Giorgio Agamben, en Homo sacer (Pre-Textos, 1998), advierte: El campo de concentración y no la ciudad es hoy el paradigma político de Occidente (p. 230). Dice más: Desde los campos de concentración no hay retorno posible a la política clásica (p. 238). Llega a esa conclusión a través del concepto de nuda vida, vida desnuda, desprovista de derechos reales, carne sin más, indistinción entre derecho y hecho, norma y vida biológica.
Nos dice Agamben que hoy la dominación consiste en que nuestras vidas han sido despojadas de toda cualidad humana, como si los seres humanos hubiéramos sido reducidos a vegetales o carne animal.

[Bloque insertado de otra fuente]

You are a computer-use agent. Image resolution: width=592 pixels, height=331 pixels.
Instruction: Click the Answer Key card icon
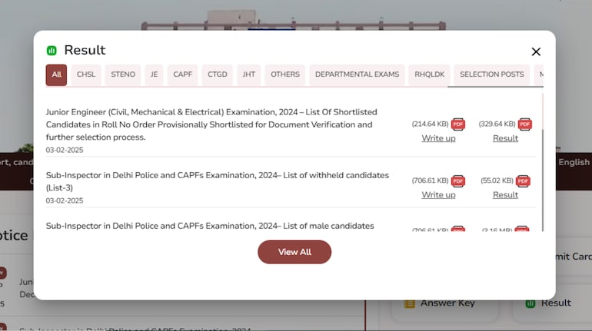409,303
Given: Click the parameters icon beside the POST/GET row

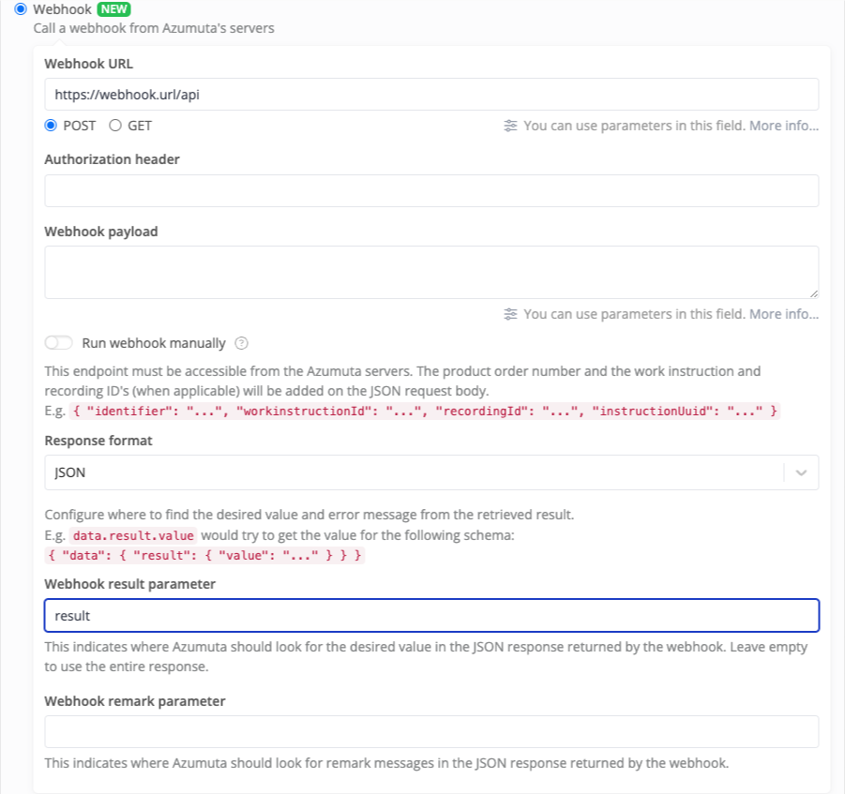Looking at the screenshot, I should [510, 125].
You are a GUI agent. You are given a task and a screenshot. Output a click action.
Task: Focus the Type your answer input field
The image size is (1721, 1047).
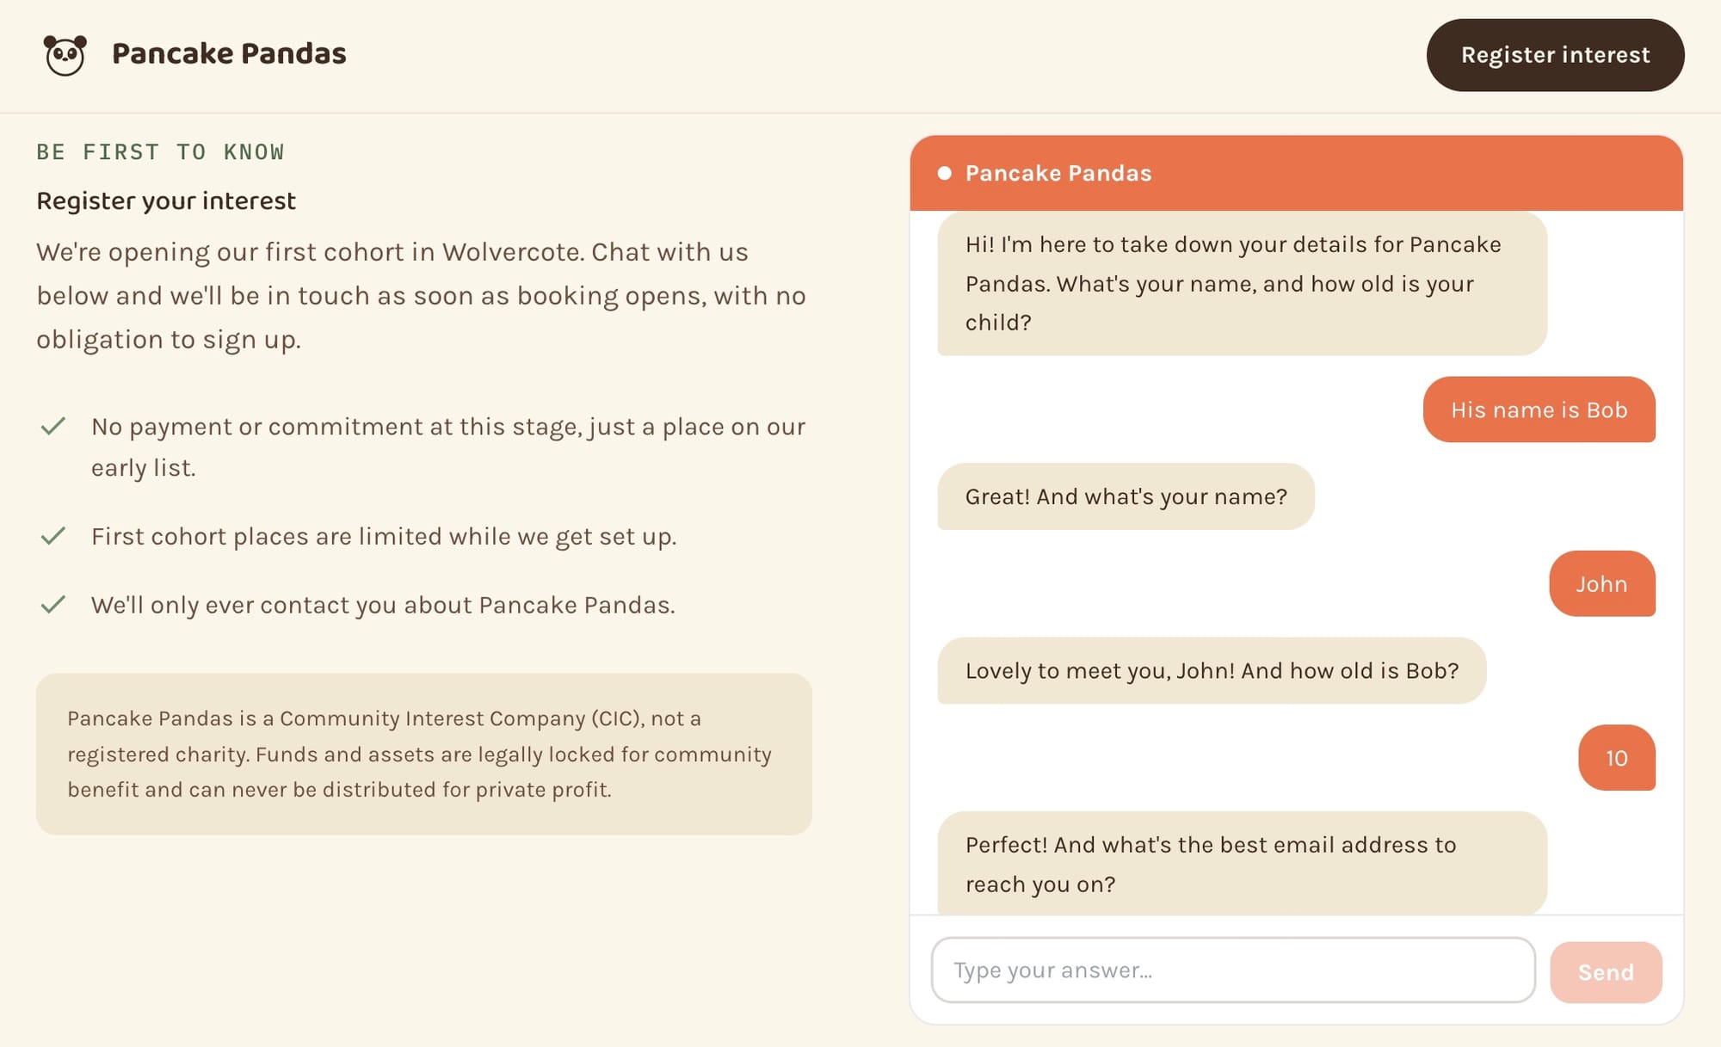click(x=1233, y=970)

No se trata de pensar el campo de concentración como espacio cercado de alambradas y torres de vigilancia, sino como mecanismo más sutil (a veces), que reduce nuestras vidas a un mero ir y venir desde el trabajo (casi esclavo) al consumo (ambos en espacios hipervigilados con cámaras). Vida biológica, donde a los sujetos les han quitado la menor posibilidad de regular sus tiempos de trabajo y de reproducción. Heteronomía en estado puro, como ya sucede en la maquila, pero en realidad en todos los espacios y tiempos de la vida cotidiana. Dominación de tiempo completo. Por eso Agamben señala que la vida desnuda, nacida en los grandes estados totalitarios del siglo XX, es hoy la vida normal.

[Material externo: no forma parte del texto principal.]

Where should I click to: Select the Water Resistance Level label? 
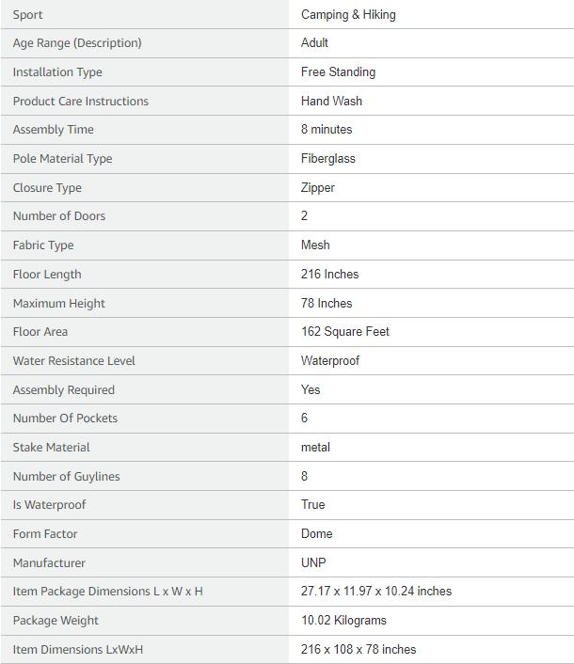73,360
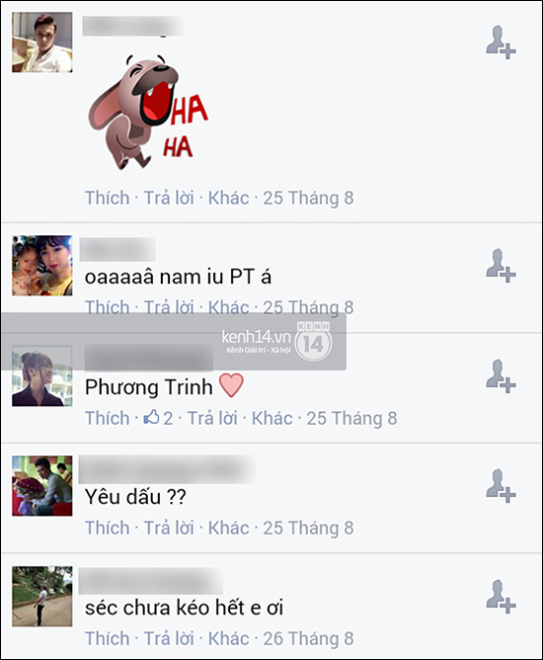Open Khác options on 'Phương Trinh' comment
Screen dimensions: 543x660
tap(272, 418)
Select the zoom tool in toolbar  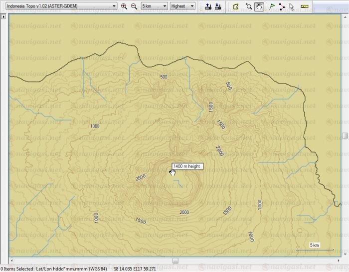249,7
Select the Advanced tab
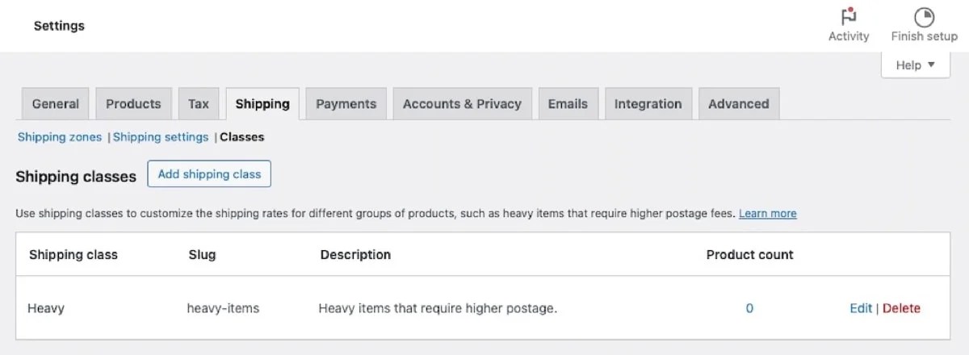This screenshot has width=969, height=355. 738,104
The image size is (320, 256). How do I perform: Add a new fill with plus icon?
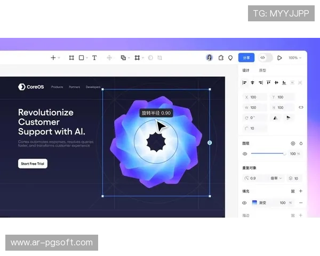point(300,191)
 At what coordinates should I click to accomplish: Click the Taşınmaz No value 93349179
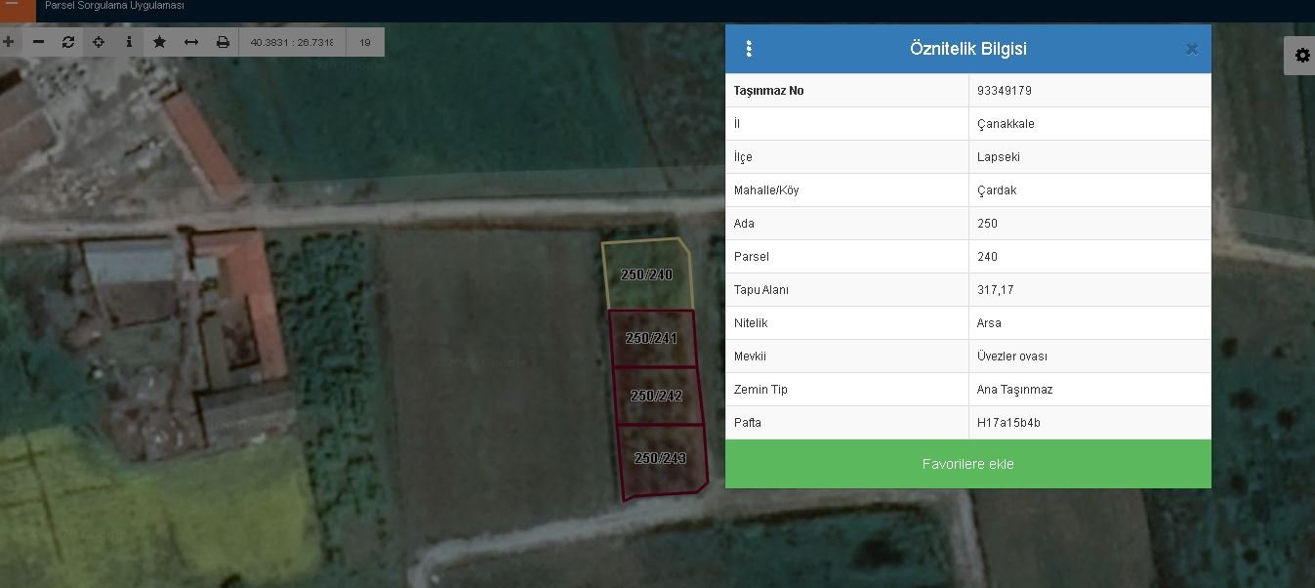click(x=1005, y=91)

Llegados a este punto, debemos preguntarnos: ¿cómo se hace política en estas condiciones? ¿Cómo se trabaja para la emancipación? La respuesta más acertada es que no sabemos, que tenemos que aprender, reflexionar, probar. Desconfiar de quien tiene ya la respuesta preparada.
La pregunta decisiva: ¿qué izquierda, qué tipo de movimientos, para una realidad de dominación y control de este tipo?
La experiencia reciente de Grecia puede ser un buen comienzo. Decir que Tsipras es un traidor es el peor camino, porque sugiere que todo consiste en poner a otro en su lugar para resolver el dilema. Cuando el problema es, precisamente, que cualquiera que ocupe ese lugar no puede hacer otra cosa. En términos del campo, el que ocupa esos cargos no puede sino hacer el papel de guardián. O lo aniquilan.
A partir de estas consideraciones, para quienes seguimos empeñados en la resistencia y la emancipación parece necesario reflexionar en dos direcciones.
La primera es poder discernir sobre las distintas modalidades que va asumiendo el paradigma del campo de concentración en nuestras sociedades, cómo se manifiesta, cuáles son las alambradas inmateriales que nos cercan, quiénes son los guardianes, dónde están los barracones, y así hasta tener un panorama claro.
Es tarea central, que nos permitirá situarnos dónde estamos, observar qué características tiene la dominación, pero también cuáles son sus puntos débiles. En principio, y salvo demostración contraria, las instituciones estatales deben ser consideradas parte del dispositivo campo.
La segunda es comenzar a construir un tipo de organización para operar dentro del campo, con la perspectiva de escapar y, en algún momento, destruirlo. Hasta ahora la mayor parte de las organizaciones, partidos de izquierda y movimientos populares han actuado más como guardianes que como organizadores de fugas, aun no siendo conscientes de ello.
Serán necesarias organizaciones capaces de construir espacios seguros fuera del control de los poderosos (James Scott), donde sea posible organizar fugas y otras acciones. Ya no estamos en la era fabril (disciplina en espacios cerrados), cuando la opresión se concentraba en el taller, donde burlaban el control de los capataces. Lo mismo vale para las mujeres, que siempre crearon espacios de libertad en la opresión. “La biopolítica –escribe Agamben– hace vano cualquier intento de fundar las libertades políticas en los derechos del ciudadano” (p. 231).
Para recorrer este camino no hay manuales. La experiencia histórica, la de los esclavos y los indios, puede servirnos de inspiración. La comunidad y el quilombo parecen referencias ineludibles. Lo demás deberá ser improvisado. Salvo la ética y el deseo de libertad.